**ABOUT THIS EXERCISE:** Look through the records that follow. Copy every line containing the word "computer".

**RECORDS SUPPLIED:**

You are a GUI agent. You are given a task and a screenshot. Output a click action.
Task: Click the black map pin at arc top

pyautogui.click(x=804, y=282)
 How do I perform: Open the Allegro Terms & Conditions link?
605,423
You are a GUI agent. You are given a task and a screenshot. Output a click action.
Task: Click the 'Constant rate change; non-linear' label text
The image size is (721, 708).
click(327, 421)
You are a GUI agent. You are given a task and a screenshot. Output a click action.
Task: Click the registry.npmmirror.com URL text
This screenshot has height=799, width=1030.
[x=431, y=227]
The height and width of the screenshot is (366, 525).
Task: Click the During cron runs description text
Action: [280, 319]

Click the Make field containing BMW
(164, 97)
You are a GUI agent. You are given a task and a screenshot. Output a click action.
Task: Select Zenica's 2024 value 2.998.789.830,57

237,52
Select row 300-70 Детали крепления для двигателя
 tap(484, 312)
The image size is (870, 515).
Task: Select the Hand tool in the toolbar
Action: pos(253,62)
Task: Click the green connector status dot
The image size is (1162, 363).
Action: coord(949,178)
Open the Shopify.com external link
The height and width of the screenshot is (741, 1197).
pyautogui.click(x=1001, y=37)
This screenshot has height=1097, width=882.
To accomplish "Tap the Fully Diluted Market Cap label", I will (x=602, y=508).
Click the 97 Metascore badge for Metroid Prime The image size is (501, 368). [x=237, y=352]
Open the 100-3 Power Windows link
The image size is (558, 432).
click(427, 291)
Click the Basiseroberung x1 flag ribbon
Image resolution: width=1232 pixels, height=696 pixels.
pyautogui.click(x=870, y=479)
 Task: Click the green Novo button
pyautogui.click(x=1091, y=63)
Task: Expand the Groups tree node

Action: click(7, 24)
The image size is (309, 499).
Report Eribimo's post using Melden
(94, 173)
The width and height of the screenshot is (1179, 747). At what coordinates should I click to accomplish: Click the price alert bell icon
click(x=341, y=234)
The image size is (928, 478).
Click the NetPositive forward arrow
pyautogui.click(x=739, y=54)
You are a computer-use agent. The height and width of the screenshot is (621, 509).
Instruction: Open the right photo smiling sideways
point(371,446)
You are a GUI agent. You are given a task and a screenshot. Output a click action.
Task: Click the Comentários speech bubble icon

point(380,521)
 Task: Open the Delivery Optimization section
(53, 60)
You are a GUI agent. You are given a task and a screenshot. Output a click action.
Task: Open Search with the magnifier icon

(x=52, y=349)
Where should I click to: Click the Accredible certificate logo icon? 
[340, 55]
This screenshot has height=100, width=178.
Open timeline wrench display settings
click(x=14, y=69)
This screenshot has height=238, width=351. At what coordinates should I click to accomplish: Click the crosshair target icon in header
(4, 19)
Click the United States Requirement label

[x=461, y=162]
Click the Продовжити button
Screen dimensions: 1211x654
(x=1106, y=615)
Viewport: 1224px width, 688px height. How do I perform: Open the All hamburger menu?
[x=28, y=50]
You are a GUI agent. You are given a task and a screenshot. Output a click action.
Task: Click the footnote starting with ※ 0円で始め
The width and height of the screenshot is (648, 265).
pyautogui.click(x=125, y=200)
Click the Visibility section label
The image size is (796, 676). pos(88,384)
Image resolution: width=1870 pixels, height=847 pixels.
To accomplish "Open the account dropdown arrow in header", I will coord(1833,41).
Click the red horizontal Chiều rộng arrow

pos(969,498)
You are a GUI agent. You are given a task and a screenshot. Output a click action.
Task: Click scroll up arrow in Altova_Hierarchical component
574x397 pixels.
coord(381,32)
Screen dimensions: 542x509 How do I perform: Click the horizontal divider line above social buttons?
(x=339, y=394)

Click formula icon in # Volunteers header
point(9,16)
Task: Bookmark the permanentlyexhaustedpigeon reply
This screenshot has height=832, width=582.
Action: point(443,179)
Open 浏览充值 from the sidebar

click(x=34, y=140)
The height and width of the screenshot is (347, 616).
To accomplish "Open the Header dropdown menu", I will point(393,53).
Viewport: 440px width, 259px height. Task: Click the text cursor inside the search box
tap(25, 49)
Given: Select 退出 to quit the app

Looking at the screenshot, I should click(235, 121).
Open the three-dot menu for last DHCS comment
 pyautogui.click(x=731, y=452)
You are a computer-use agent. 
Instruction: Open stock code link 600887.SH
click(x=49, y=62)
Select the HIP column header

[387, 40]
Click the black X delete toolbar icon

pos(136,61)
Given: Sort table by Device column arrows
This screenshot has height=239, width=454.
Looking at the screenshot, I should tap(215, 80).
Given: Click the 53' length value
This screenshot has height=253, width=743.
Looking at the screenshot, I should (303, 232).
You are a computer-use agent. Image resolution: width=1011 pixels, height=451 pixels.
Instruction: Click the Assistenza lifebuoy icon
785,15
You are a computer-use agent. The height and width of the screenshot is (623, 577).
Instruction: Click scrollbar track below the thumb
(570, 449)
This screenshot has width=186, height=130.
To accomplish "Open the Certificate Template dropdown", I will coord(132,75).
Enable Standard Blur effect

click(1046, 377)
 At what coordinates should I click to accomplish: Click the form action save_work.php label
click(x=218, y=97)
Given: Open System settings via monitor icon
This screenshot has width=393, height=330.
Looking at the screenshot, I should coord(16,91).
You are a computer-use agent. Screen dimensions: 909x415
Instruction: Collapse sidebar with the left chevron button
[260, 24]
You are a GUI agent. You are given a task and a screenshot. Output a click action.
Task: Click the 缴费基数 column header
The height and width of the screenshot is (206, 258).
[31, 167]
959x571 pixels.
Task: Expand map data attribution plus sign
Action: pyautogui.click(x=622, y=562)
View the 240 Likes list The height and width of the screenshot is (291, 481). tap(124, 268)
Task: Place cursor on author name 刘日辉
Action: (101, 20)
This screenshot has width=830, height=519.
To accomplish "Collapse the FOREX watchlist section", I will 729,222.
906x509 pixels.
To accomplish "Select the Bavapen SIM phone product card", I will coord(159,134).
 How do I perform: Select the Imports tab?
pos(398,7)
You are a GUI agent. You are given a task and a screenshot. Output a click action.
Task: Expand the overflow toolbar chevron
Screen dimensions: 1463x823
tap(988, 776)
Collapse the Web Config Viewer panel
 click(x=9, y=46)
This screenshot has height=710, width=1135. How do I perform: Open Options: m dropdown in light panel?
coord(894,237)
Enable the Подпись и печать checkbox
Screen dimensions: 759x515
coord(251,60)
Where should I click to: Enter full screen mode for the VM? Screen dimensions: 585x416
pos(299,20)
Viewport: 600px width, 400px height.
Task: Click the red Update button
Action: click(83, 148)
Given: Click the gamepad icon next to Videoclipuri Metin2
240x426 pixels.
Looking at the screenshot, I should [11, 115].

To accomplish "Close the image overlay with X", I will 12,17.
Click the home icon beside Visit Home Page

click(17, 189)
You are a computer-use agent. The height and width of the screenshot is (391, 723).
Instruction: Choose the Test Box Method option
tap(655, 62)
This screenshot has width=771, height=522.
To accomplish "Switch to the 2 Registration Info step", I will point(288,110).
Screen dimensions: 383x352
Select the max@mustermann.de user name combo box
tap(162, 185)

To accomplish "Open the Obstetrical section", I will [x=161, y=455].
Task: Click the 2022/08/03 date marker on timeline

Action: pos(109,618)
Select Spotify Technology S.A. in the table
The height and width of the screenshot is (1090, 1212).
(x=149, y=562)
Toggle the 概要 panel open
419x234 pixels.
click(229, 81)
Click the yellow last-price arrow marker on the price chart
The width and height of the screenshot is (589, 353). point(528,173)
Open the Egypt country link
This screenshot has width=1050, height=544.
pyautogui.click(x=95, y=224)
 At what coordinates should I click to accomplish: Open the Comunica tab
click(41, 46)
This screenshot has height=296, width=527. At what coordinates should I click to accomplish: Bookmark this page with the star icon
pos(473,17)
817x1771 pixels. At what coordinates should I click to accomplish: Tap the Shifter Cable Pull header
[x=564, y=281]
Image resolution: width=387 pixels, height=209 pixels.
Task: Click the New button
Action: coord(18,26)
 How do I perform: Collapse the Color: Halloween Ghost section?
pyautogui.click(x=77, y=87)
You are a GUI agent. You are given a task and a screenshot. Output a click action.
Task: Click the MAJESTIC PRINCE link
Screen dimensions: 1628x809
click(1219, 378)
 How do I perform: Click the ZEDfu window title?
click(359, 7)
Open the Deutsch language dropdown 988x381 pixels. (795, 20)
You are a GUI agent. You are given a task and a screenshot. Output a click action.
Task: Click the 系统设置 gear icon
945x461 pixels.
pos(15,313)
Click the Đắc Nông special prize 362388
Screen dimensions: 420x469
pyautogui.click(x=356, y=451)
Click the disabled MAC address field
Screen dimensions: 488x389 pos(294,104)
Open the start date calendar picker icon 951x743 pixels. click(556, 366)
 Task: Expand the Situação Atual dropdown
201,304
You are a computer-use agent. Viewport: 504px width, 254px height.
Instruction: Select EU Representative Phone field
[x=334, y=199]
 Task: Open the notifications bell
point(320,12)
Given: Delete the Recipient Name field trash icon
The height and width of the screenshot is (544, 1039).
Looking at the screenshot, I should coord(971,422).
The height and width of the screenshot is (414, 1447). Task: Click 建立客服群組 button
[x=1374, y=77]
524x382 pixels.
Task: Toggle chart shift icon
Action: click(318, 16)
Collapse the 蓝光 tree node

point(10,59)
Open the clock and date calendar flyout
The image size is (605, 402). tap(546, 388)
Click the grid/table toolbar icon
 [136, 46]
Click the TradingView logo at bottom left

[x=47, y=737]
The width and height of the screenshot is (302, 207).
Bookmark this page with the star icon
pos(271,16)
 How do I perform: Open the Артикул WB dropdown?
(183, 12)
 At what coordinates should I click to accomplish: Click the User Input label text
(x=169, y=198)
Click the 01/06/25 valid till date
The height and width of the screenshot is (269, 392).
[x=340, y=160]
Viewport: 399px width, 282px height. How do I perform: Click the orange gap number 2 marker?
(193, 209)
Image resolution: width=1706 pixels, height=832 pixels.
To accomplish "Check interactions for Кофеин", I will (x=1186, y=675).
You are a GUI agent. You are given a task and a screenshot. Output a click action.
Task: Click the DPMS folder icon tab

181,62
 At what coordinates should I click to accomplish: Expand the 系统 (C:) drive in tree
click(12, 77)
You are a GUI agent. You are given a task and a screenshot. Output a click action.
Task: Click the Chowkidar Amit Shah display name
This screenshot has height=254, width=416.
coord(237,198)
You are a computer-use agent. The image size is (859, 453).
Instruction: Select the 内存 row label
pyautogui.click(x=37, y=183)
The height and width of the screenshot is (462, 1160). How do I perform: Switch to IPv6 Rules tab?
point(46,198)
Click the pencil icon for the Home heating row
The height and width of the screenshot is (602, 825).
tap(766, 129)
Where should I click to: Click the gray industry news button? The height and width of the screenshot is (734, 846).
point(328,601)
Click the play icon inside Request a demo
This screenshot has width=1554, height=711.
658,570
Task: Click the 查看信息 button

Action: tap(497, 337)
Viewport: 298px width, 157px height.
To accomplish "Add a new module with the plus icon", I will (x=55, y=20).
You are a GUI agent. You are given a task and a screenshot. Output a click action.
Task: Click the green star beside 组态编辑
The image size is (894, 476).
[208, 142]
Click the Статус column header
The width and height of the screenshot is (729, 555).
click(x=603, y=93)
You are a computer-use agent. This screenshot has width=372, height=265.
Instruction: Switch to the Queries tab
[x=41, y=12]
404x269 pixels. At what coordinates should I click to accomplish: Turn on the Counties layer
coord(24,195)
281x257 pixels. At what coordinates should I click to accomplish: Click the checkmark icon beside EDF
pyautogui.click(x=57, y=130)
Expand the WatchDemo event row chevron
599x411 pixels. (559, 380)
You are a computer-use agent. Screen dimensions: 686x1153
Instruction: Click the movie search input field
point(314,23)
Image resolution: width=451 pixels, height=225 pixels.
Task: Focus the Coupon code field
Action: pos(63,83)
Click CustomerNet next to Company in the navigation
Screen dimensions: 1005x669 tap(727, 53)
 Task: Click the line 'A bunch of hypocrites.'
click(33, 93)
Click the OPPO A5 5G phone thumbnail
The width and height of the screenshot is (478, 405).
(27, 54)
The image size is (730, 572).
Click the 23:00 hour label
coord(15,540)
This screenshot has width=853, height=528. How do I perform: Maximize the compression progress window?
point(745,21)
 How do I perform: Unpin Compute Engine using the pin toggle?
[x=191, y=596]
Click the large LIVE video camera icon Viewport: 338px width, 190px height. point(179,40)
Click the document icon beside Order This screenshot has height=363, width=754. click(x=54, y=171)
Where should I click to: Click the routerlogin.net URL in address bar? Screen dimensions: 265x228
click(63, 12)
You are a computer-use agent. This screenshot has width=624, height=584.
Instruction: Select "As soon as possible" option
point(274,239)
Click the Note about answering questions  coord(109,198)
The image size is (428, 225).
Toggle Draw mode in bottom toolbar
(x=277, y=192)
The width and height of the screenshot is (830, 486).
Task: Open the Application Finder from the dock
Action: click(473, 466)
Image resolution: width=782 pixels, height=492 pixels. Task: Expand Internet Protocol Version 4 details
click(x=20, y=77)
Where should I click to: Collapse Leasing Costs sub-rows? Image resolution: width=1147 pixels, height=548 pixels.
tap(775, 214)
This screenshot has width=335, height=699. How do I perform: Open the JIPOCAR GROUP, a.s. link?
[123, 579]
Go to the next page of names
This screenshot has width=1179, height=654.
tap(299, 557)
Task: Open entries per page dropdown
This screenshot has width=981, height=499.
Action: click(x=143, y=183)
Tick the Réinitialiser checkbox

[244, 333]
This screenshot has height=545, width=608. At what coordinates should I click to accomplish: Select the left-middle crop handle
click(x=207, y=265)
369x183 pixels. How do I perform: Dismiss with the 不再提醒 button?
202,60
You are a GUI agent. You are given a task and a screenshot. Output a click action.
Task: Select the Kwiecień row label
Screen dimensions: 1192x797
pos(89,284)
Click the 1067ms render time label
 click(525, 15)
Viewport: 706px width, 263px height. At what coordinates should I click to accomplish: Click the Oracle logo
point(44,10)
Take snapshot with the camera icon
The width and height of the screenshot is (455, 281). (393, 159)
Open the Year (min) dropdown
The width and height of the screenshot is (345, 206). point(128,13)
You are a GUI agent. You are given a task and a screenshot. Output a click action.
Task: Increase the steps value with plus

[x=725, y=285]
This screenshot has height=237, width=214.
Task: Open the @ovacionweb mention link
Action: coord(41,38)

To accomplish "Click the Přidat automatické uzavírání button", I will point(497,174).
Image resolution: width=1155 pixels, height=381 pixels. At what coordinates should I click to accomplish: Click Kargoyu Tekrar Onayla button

**ANSWER TO THIS EXERCISE:**
You are a computer-use agent. The height and width of the screenshot is (621, 509).
You are a computer-use agent. 
You are a computer-use agent. Image resolution: width=1011 pixels, height=451 pixels.
You are a computer-use agent. The height and width of the screenshot is (623, 577).
You are a computer-use agent. Screen dimensions: 909x415
You are a computer-use agent. The height and width of the screenshot is (391, 723).
You are a computer-use agent. Viewport: 504px width, 254px height.
You are a computer-use agent. The image size is (859, 453).
You are a computer-use agent. This screenshot has width=372, height=265.
You are a computer-use agent. Screen dimensions: 686x1153
You are a computer-use agent. This screenshot has width=624, height=584.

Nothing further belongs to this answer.